Now, I actually understand where the error is (I think). The problem is that I don't know how to solve it. I think the for loop is running into a problem at the beginning (when i is reffering to the 0th element). There is no element before the 0th element, hence the error:
"index out of range"
P.S: Is that how you return a boolean value?
Is there a better way to do this?
I would appreciate any help given! Thanks in advance!
#roeland pointed out the problem with assuming iterating the list directly would get you indices (if you want index and value, use enumerate). But in this case you don't actually need the index.
For the simple case (where it's known to be a container you can slice), you can just iterate with zip over offset slices:
def contains_consecutive_duplicates(xs):
return any(x == y for x, y in zip(xs, xs[1:]))
More general solutions can be made with itertools.groupby to handle the case where you can't slice, but this is simple and involves no imports.
Use of any in this case is just a short hand to slurp the generator expression and return True if any values are truthy. The long equivalent form is:
def contains_consecutive_duplicates(xs):
for x1, x2 in zip(xs, xs[1:]):
if x1 == x2:
return True
return False
Since your teacher apparently thinks built-ins are bad, but len and range aren't built-ins (they are), you can do this the dumb way:
def contains_consecutive_duplicates(xs):
for i in range(len(xs) - 1):
if xs[i] == xs[i+1]:
return True
return False
Which does the same work as ziping, just less efficiently (generating index integers and explicitly indexing is surprisingly expensive in Python relative to native iteration).
This should do:
>>> def contains_consecutive_duplicates(xs):
... for i, v in enumerate(xs[:-1]):
... if v == xs[i+1]:
... return True
... else:
... pass
... return False
>>> l1 = [1,3,3]
>>> l2 = [1,3,2]
>>> l3 = []
>>> l4 = [2]
>>> contains_consecutive_duplicates(l1)
True
>>> contains_consecutive_duplicates(l2)
False
>>> contains_consecutive_duplicates(l3)
False
>>> contains_consecutive_duplicates(l4)
False
>>>
By using only range, for and if statements, this can be done with:
def contains_consequtive_duplicates(xs):
for i in range(len(xs)-1):
if xs[i] == xs[i+1]: return True
return False
You access lists with their index and not by their value (which you are by using for i in list).
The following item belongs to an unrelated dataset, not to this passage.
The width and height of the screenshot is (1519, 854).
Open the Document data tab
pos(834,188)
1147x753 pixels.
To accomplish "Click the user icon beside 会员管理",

Additionally, if you perform the check xs[i] == xs[i-1] this will not yield the result you want since x[-1] will check the end of the list so [3, 2, 3] will return True.
As a small demonstration:
if contains_consequtive_duplicates([1,3,3]): print "consecutive"
# Prints Consequtive
if contains_consequtive_duplicates([3, 2, 3]): print "consecutive"
# Prints nothing
Try this:
def contains_consecutive_duplicates(xs):
for i in xs:
if xs.indexOf(i)==len(xs):
break
if xs[i] == xs[i-1] or xs[i] == xs[i+1]:
return True
else:
return False
What you are doing is trying to do is evaluate xs[i+1], but that does not exist.
This should do the trick:
def contains_consecutive_duplicates(xs):
for i in range(1, len(xs) - 1):
if xs[i] == xs[i-1] or xs[i] == xs[i+1]:
return True
return False
It iterates through all values bar the first and last (created by the range function), returning (which ends the loop) if it finds a duplicate.
If it reaches the end and hasn't found a duplicate one must not exist, so it returns False.